Yesterday I phoned Max Rheese a friend and colleague from Benalla. He said he was OK and that he would send me a note for the blog about the fires:
“Seven days ago, on Friday December 1, I relaxed in the family room of my home in Benalla in North East Victoria and watched the first of the summer thunderstorms pass overhead. I witnessed the lightning strike in the nearby ranges that started the first of fifty fires to be ignited by that thunderstorm. A week later I sit in the same room and cannot see more than 200 metres into the paddocks because of the thick smoke that has enveloped Benalla from the still burning fires.
A total of 150,000 hectares of mainly native forest has been burnt in the past week. Tomorrow the forecast temperature is 39 degrees with northerly winds and dire predictions of impending disaster by everyone from Premier Bracks to the local hairdresser. Speculation of 600,000 hectares being burnt by the end of next week are reported.
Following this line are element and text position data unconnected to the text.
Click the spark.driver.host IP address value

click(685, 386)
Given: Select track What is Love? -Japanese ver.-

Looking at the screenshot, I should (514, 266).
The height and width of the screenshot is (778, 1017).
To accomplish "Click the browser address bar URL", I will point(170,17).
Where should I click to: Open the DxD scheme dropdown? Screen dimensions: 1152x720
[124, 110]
A distinct feeling of déjà vu pervades, as North East Victoria went through the same sort of event in the Alpine fires of 2003 where 1.1 million hectares of mainly public land was burnt in 59 days of inferno that was unequalled, in area burnt, since Black Friday in January 1939.
It is difficult to comprehend for many people that we should be facing a potential holocaust this summer after the very recent disastrous fires of 2003. Ample evidence was presented at a number of inquiries into the 2003 fires that a lack of prescribed burning over a twenty year period had increased the fuel load in many areas of the high country of Victoria.
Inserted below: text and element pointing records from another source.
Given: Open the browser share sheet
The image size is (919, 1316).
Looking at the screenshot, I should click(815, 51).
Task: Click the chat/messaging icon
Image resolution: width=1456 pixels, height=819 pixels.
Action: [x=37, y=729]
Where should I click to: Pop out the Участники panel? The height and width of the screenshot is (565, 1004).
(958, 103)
Athol Hodgson, a former chief fire officer for the then Department of Conservation, Forests and Lands presented submissions to the inquiries that followed the 2003 fires detailing the lack of prescribed burning over the previous two decades. This was not disputed.
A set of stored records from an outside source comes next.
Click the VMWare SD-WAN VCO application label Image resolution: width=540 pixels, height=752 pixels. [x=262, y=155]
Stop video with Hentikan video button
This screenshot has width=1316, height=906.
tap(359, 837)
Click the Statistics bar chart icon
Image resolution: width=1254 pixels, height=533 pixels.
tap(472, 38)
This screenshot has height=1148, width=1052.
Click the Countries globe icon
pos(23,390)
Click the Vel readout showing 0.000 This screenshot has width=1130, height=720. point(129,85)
The following is an extract of a paper that Hodgson delivered to The Eureka Forum in Ballarat in 2004:
Another top priority is to restore prescribed burning programs in forests. Immediately after the Ash Wednesday fires in 1983 the Government injected $1 million extra into the programs effectively doubling the money available for field staff to do the work. Yet the programs crashed. In 1992 the Auditor General found that the Department of Conservation and Environment had failed to achieve its planned fuel-reduction targets in three consecutive seasons and that those areas the Department identified as warranting the highest level of protection to human life, property and public assets received the lowest level of protection. And in 2003 the Auditor General found that since 1994, fuel reduction burning has never met the Department’s planning and operational fuel-reduction targets. In allowing that to happen, the Department ignored the truism heralded by Judge Stretton in 1939, repeated by Sir Esler Hamilton Barber in 1977 and further reinforced by the Miller Report on the Ash Wednesday fires in 1983, that fire prevention must be the paramount consideration of the forest manager.
The Government and the Department must lift their game. They must do so, not only in places where the priority is to protect life and assets. Those places are a very small proportion of the forest estate and to concentrate on them to the exclusion of the rest of the forests will lead inevitably to more feral fires. Prescribed burning has been done successfully in the past on broad areas to create forest diversity and reduce the damaging effects of wildfires. The practice had little community and no political support from the mid-1980’s until 2003 and was the reason why fuel management programs crashed in that era. That support must be won and the practice reinstated in our forests in a safe way.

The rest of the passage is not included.